- Date: February 25 – March 3
- Edition: 21st
- Category: World Tour 250
- Draw: 32S / 16D
- Prize money: $455,775
- Surface: Hard / outdoor
- Location: Delray Beach, United States

Champions

Singles
- Ernests Gulbis

Doubles
- James Blake / Jack Sock
- ← 2012 · Delray Beach Open · 2014 →

= 2013 Delray Beach International Tennis Championships =

The 2013 Delray Beach International Tennis Championships was a professional men's tennis tournament played on hard courts. It was the 21st edition of the tournament which was part of the World Tour 250 series of the 2013 ATP World Tour.

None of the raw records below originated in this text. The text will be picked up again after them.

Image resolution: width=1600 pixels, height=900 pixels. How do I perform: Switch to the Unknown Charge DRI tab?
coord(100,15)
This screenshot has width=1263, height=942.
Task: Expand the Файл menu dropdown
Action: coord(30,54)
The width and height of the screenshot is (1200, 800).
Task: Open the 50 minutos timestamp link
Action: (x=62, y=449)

It took place in Delray Beach, United States between February 25 and March 3, 2013. Unseeded Ernests Gulbis, who entered the main draw as a qualifier, won the singles title.

==Finals==

===Singles===

- LAT Ernests Gulbis defeated FRA Édouard Roger-Vasselin, 7–6^{(7–3)}, 6–3

===Doubles===

- USA James Blake / USA Jack Sock defeated BLR Max Mirnyi / ROU Horia Tecău, 6–4, 6–4

==Singles main-draw entrants==

===Seeds===

| Country | Player | Rank^{1} | Seed |
|---|---|---|---|
| USA | John Isner | 16 | 1 |
| GER | Tommy Haas | 18 | 2 |
| USA | Sam Querrey | 21 | 3 |
| JPN | Kei Nishikori | 22 | 4 |
| UKR | Alexandr Dolgopolov | 23 | 5 |
| RSA | Kevin Anderson | 30 | 6 |
| ESP | Feliciano López | 47 | 7 |
| BEL | Xavier Malisse | 48 | 8 |

- Rankings are as of February 18, 2013.

===Other entrants===
The following players received wildcards into the singles main draw:
- USA James Blake
- USA Sam Querrey
- USA Jack Sock

The following players received entry from the qualifying draw:
- LAT Ernests Gulbis
- ESP Daniel Muñoz de la Nava
- USA Bobby Reynolds
- USA Tim Smyczek

The following player received entry as lucky loser:
- LTU Ričardas Berankis

===Withdrawals===
- Before the tournament
- CRO Marin Čilić (fatigue)
- USA Mardy Fish (heart problems)
- SVK Lukáš Lacko
- ESP Feliciano López (arm injury)
- FRA Gaël Monfils
- SLO Grega Žemlja

===Retirements===
- JPN Kei Nishikori (side injury)
- USA Michael Russell (leg injury)
- NED Igor Sijsling (ankle injury)

==Doubles main-draw entrants==

===Seeds===

| Country | Player | Country | Player | Rank^{1} | Seed |
|---|---|---|---|---|---|
| BLR | Max Mirnyi | ROU | Horia Tecău | 17 | 1 |
| CRO | Ivan Dodig | BRA | Marcelo Melo | 49 | 2 |
| GBR | Colin Fleming | AUS | John Peers | 104 | 3 |
| SWE | Johan Brunström | RSA | Raven Klaasen | 105 | 4 |

- Rankings are as of February 18, 2013.

===Other entrants===
The following pairs received wildcards into the doubles main draw:
- USA James Blake / USA Jack Sock
- AUS Matthew Ebden / USA Michael Russell

===Withdrawals===
- Before the tournament
- NED Igor Sijsling (ankle injury)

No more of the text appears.